Compass decision proves right

It appears the decision of management and staff of the Caymanian Compass to become an afternoon paper was the right one.

‘We’ve been able to offer today’s news today in more than one instance,’ said Publisher Brian Uzzell. ‘It is refreshing to know that we are capable of providing the most relevant information to our readers and advertisers in a timely fashion.’

The Caymanian Compass continues to be the only daily newspaper printed in the Cayman Islands.

Mr. Uzzell said everyone on his staff agreed to commit to make the newspaper better following the passage of Hurricane Ivan.

There is still some confusion on the part of loyal Compass readers who are accustomed to receiving the daily newspaper in the morning. Many assume the editions being delivered in the afternoons are late arrivals. They are not.

Going to the afternoon format allows newspapers to be on the streets by 3pm daily with fresh news. Before the schedule change the day’s newspaper was being printed the prior day, i.e., Tuesday’s paper was being produced Monday.

The reality of offering of today’s news today became apparent the first day the Caymanian Compass printed its own post-Ivan edition on its own presses. A page 1 story on 1 December informed readers that a tropical storm was brewing that day 825 miles off Bermuda.

When a fire broke out at the George Town Landfill, the Caymanian Compass was able to tell readers the status of the fire the same day; likewise, with a story on debris fires in Spotts. The Compass talked to residents during the morning and was able to offer the story the same day.

Just this week readers were told Tuesday that Foster’s Food Fair at the Airport had reopened that day, along with a photograph on page 1 that showed early morning activity at the grocery store’s reopening following the hurricane.

The big story of the week came Tuesday night when a 6.8 magnitude earthquake struck Grand Cayman. Under the old schedule the event would have happened past deadline, which meant readers wouldn’t have gotten the story until Thursday. Under the afternoon newspaper scenario adopted by the Compass, readers were able to find out the details of the hurricane in Wednesday’s newspaper.
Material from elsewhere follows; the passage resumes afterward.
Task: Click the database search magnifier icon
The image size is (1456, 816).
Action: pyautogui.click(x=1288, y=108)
‘The teamwork that is going into producing a timely newspaper for our loyal readers and advertisers has been phenomenal,’ said Mr. Uzzell. ‘There is a commitment across the board to make the Compass better and stronger.’

There have also been other perks associated with the new scheduling, Mr. Uzzell said.
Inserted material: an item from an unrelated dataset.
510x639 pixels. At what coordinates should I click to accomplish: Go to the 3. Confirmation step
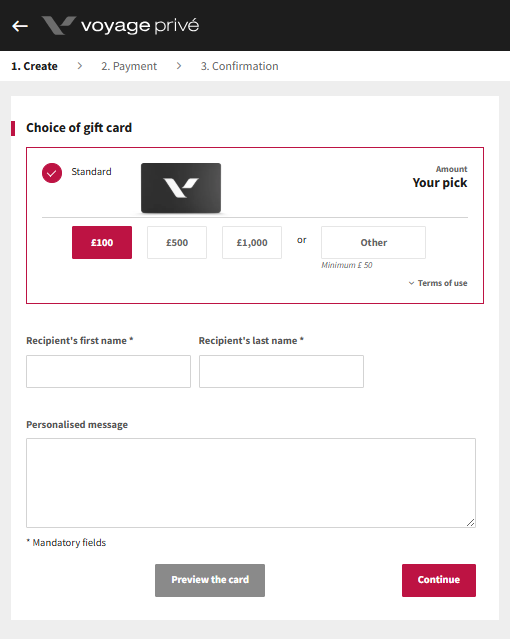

‘For the first time in the history of the Caymanian Compass each and every employee will be able to take their Christmas and New Year’s holidays,’ he said. ‘In the past we’ve had to rely on skeleton staffs to get the newspaper out, which meant that staff members had to leave their families on these days when families should have the liberty to spend time together.’

Work is continuing on the Caymanian Compass presses, which were heavily damaged during Hurricane Ivan. The daily editions are being printed on only one side of the press.

Once the entire press is up and running, readers and advertisers will see an even smoother transition in the newspaper’s commitment to get today’s news out today.